4. L’observateur interprète et son herméneutique
C’est la troisième partie de Wahrheit und Methode, (Gadamer 1965), « Le langage, fil directeur de la conversion [Wendung], ontologique de l’herméneutique », qui nous intéresse d’abord ici.
La théorie intégrale de l’interprétation doit englober aussi bien la compréhension de l’art que propose l’esthétique que la compréhension non seulement historique, mais aussi historicisante des sciences humaines. L’historicité de toute compréhension signifie davantage que la nécessaire actualité de l’acte de compréhension, la compréhension est elle-même en procès, en devenir (Geschehen). De cette façon, l’historicisme est surmonté par une méthode qui met en relief la précompréhension totalisante du cercle herméneutique dans la réciprocité de l’interprète et de l’interprété. L’idée de l’histoire effectuelle ou conscience de l’effet historique (wirkungsgeschichtliches Bewußtsein) ouvre le cercle herméneutique vers la médiation dialogale des interprètes.
C’est dans le langage comme « milieu universel » dans lequel s’accomplit le comprendre qu’une entente entre l’interprétant et l’interprété, entre les interprétants eux-mêmes est possible. L’objet et le procès herméneutiques sont essentiellement langage (Sprachlichkeit), il n’y a d’interprétation qu’exprimée et tout sens est verbe. Le langage se révèle comme étant l’élément primordial de l’herméneutique en tant qu’expérience de l’autre dans la communication et expérience du monde (Welterfahrung) dans l’appartenance réciproque, horizon et milieu, centre et élément qui « médiatise l’être processif et fini de l’homme avec soi-même et le monde » (Gadamer 1965, p. 435).

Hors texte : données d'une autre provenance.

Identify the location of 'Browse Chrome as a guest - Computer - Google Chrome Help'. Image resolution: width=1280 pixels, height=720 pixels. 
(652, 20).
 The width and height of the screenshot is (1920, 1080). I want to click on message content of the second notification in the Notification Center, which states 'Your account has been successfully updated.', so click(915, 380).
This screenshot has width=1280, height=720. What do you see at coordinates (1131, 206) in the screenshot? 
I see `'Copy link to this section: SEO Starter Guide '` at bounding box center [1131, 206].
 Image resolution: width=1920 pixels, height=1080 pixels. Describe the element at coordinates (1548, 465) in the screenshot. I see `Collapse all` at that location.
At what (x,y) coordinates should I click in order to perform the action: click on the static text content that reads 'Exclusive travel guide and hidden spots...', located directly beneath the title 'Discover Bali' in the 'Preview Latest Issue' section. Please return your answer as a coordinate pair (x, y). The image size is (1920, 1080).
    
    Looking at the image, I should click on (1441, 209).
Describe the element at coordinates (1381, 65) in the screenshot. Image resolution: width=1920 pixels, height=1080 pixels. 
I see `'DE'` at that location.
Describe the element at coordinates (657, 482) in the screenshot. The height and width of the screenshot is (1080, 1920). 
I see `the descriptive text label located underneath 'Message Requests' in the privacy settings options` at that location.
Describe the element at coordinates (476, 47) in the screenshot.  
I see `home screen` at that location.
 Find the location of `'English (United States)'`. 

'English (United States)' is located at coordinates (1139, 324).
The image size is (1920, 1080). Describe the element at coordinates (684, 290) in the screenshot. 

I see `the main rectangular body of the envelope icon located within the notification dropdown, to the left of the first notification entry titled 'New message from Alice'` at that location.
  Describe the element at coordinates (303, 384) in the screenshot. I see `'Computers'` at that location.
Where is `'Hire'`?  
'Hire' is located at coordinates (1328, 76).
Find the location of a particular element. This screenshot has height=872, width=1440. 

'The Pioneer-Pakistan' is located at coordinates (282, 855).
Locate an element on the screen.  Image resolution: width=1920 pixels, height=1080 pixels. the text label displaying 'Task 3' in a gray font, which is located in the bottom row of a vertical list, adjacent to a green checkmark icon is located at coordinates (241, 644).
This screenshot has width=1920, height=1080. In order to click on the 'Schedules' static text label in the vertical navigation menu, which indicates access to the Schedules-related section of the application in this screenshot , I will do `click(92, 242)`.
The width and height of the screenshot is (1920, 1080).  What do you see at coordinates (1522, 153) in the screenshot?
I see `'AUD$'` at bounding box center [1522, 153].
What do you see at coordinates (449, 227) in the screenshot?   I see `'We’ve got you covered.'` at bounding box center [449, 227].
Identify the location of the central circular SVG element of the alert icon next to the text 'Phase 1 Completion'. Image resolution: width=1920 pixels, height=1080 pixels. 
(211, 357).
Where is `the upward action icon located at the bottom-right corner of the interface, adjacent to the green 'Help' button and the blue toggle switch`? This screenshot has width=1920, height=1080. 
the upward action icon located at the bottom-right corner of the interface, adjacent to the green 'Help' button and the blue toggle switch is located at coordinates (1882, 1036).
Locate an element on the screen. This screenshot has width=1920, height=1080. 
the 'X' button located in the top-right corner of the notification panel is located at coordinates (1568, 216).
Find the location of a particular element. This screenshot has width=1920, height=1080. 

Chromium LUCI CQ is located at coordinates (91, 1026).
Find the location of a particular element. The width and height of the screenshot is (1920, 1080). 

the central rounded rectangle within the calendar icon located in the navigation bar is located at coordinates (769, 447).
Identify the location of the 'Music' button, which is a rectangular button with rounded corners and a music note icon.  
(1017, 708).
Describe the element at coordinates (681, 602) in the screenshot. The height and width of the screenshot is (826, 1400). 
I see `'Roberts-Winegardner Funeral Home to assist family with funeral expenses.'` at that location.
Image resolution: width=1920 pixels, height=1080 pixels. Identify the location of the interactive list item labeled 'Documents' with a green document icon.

Ainsi l’herméneutique se découvre-t-elle une vocation d’universalité, et comprendre c’est venir au langage « l’être qui peut être compris est langage ». Entre l’être et le langage, il n’y a pas d’isomorphisme égalisateur, le langage ne dit que parce qu’il y a à dire (es gibt zu sagen) et qu’« il y a » vient au langage (es gibt zur Sprache) (Gadamer 1965, p. 450).
À la fin, l’herméneutique comme propédeutique d’une théorie générale du langage ne donne aucun précepte, ne fournit aucune règle de vérité. La méthode, le chemin montre que dans la recherche le chercheur, être de langage, fait partie du jeu, il se cherche lui-même, selon le mot d’Héraclite : il n’est pas le spectateur désintéressé qui déroule dans une conscience objectivante le film abstrait d’une marche nécessaire vers la vérité. Aussi bien dans les sciences de la nature que dans les sciences de l’homme, aucune méthode ne donne accès à un monde totalement objectif qui n’est en réalité que le produit partiel d’un savoir qui s’ignore et s’égare hors de soi. Le réel est langage, lieu ouvert du jeu réciproque de la conscience et de son monde. Par les réseaux de signes qu’elle tend dans les structures qu’elle élabore dans toute l’étendue de sa réalité, la conscience supporte sa présence dans la proximité du même et l’approche continue du différent jusqu’à la limite de ses actes donateurs de sens. Sa présence au monde est langage.
L’herméneutique philosophique de Gadamer continue l’oeuvre de Husserl et de Heidegger. Elle s’inscrit dans une tradition attentive à une lecture des choses elles mêmes qu’elle interprète comme le cheminement de la conscience, dans et vers le langage.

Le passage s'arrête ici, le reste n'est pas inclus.